Scabies is a highly contagious skin infestation caused by the microscopic mite Sarcoptes scabiei var. hominis. These parasites burrow into the skin’s upper layers to lay eggs, triggering intense itching and a characteristic rash. Transmission occurs through prolonged skin-to-skin contact or exposure to contaminated items (clothing, bedding, towels).
Symptoms Include:
Severe itching, often worsening at night.
Red, pimple-like rash or thread-like burrows (tiny grayish-white lines) where mites have tunneled.
Common sites: Finger webs, wrists, elbows, armpits, waistline, buttocks, genital area, and under breasts.
Treatment Protocol:
Topical Prescriptions:
Permethrin cream (5%): First-line therapy applied to the entire body from neck down.
Benzyl benzoate lotion or sulfur ointment (for infants/pregnant individuals).
Oral Medication:
Ivermectin tablets for severe cases or when topical treatments fail.
Household Measures:
Simultaneous treatment of all close contacts, even if asymptomatic.

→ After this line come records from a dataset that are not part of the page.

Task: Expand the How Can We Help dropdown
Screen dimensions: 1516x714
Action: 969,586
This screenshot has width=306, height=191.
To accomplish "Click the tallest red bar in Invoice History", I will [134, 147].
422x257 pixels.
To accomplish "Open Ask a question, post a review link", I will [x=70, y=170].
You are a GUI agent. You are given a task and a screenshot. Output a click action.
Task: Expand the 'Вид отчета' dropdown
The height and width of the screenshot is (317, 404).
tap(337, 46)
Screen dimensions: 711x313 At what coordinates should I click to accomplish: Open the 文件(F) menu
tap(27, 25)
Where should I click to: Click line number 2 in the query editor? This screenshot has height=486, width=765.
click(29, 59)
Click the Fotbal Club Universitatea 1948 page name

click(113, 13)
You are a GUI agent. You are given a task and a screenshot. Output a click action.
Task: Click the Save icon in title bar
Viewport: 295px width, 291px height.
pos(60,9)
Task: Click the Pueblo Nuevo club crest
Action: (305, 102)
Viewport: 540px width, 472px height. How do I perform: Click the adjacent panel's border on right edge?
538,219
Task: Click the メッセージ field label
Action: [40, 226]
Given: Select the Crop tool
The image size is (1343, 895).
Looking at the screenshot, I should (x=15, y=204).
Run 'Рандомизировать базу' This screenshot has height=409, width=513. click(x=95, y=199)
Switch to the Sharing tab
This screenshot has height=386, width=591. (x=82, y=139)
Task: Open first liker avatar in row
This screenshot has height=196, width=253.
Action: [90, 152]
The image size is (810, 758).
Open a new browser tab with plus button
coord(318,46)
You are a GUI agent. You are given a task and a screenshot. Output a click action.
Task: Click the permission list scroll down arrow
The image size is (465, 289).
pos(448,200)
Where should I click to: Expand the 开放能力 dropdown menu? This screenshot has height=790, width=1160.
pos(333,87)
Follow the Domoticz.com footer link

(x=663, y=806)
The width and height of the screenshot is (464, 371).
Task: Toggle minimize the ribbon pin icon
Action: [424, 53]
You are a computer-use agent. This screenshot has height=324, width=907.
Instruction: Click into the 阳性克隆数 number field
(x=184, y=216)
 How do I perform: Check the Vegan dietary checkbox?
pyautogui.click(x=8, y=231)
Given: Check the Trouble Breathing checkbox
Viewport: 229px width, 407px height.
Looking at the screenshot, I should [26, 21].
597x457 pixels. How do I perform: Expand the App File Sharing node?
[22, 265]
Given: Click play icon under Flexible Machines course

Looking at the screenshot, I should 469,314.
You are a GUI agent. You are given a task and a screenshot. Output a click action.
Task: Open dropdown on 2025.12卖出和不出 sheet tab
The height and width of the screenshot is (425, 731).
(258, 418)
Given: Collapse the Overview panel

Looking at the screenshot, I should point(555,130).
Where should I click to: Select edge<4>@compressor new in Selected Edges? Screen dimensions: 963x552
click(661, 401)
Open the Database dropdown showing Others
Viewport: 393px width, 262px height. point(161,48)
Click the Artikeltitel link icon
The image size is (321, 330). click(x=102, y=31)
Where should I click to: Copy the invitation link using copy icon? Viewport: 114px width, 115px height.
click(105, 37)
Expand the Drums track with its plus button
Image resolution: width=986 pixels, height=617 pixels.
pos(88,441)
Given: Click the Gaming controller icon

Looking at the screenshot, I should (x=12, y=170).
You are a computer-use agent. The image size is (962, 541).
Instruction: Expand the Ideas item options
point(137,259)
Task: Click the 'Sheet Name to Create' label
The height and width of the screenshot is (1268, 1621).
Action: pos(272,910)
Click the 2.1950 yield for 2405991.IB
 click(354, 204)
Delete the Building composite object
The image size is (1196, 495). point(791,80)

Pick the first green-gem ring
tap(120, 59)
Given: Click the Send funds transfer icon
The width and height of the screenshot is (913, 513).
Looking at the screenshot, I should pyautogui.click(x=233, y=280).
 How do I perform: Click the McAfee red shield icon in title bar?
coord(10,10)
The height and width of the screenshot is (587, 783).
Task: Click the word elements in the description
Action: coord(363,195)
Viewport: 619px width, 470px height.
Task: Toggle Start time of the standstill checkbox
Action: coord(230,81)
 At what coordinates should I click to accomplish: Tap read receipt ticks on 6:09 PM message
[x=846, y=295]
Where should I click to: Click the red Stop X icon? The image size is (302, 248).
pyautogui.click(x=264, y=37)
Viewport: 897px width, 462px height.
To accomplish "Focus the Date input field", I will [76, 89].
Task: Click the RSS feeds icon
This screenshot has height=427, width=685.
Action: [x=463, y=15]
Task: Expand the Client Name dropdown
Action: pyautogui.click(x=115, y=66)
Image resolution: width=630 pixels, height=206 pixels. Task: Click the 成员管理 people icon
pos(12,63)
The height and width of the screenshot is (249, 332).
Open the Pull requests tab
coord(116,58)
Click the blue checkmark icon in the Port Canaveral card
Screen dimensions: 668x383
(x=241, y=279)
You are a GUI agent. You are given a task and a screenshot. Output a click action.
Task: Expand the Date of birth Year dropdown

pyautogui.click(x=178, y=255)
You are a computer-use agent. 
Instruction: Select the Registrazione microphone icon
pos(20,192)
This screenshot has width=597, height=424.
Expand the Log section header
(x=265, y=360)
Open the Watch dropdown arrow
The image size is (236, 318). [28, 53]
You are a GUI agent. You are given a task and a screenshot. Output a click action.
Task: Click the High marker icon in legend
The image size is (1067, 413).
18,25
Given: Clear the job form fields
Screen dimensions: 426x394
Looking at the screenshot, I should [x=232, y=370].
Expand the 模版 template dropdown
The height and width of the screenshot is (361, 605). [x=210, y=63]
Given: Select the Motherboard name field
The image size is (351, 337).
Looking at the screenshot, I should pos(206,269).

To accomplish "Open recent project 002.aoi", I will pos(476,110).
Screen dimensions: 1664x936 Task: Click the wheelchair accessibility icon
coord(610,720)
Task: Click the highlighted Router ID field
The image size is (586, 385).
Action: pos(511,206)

Decontamination: Machine-wash bedding, clothing, and towels in hot water (60°C/140°F) and dry on high heat. Non-washable items should be sealed in plastic for 72 hours.
Prevention Tips:
Avoid direct skin contact with infected individuals until treatment is complete.
Refrain from sharing personal items.
Disinfect surfaces in shared living spaces.
Why Dermatologist-Guided Care Matters:
Scabies can mimic eczema or allergic reactions; accurate diagnosis via skin scraping is essential.
Improper treatment risks secondary bacterial infections (e.g., impetigo) or persistent symptoms.
Post-treatment itching may last 2–4 weeks due to residual allergic response; antihistamines or mild steroids can help.